> **EXCERPTED DATA**
——————————

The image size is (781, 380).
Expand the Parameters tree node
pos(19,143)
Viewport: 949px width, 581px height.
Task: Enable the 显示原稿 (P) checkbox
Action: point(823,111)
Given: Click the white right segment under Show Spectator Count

——————————

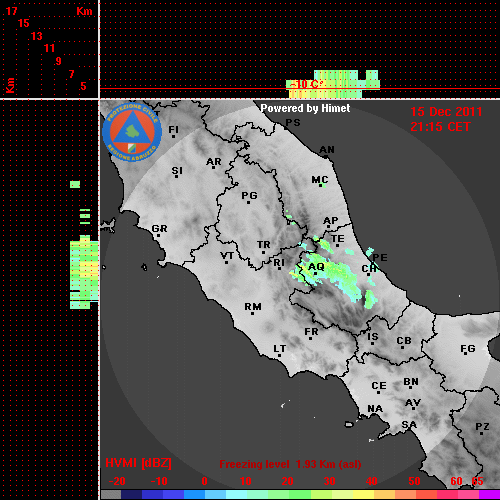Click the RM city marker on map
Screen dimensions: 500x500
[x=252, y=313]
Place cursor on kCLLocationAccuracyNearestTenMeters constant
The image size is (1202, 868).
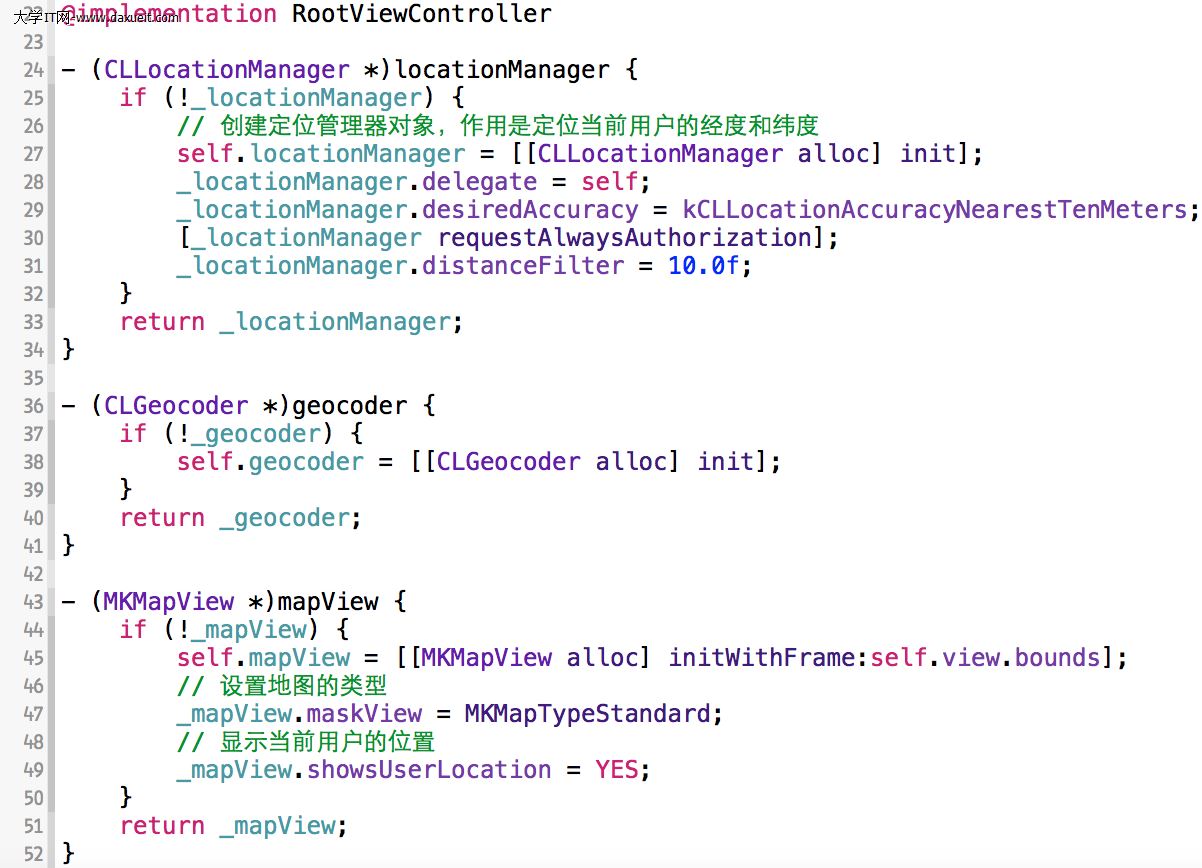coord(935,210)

——————————

> **WORK TO BE COMPLETED**
Please give again the lines above between the line holding "Expand the Parameters tree node" and the line holding "Given: Click the", inclusive, exactly as they are and with nothing added.

> **EXERCISE ANSWER**
Expand the Parameters tree node
pos(19,143)
Viewport: 949px width, 581px height.
Task: Enable the 显示原稿 (P) checkbox
Action: point(823,111)
Given: Click the white right segment under Show Spectator Count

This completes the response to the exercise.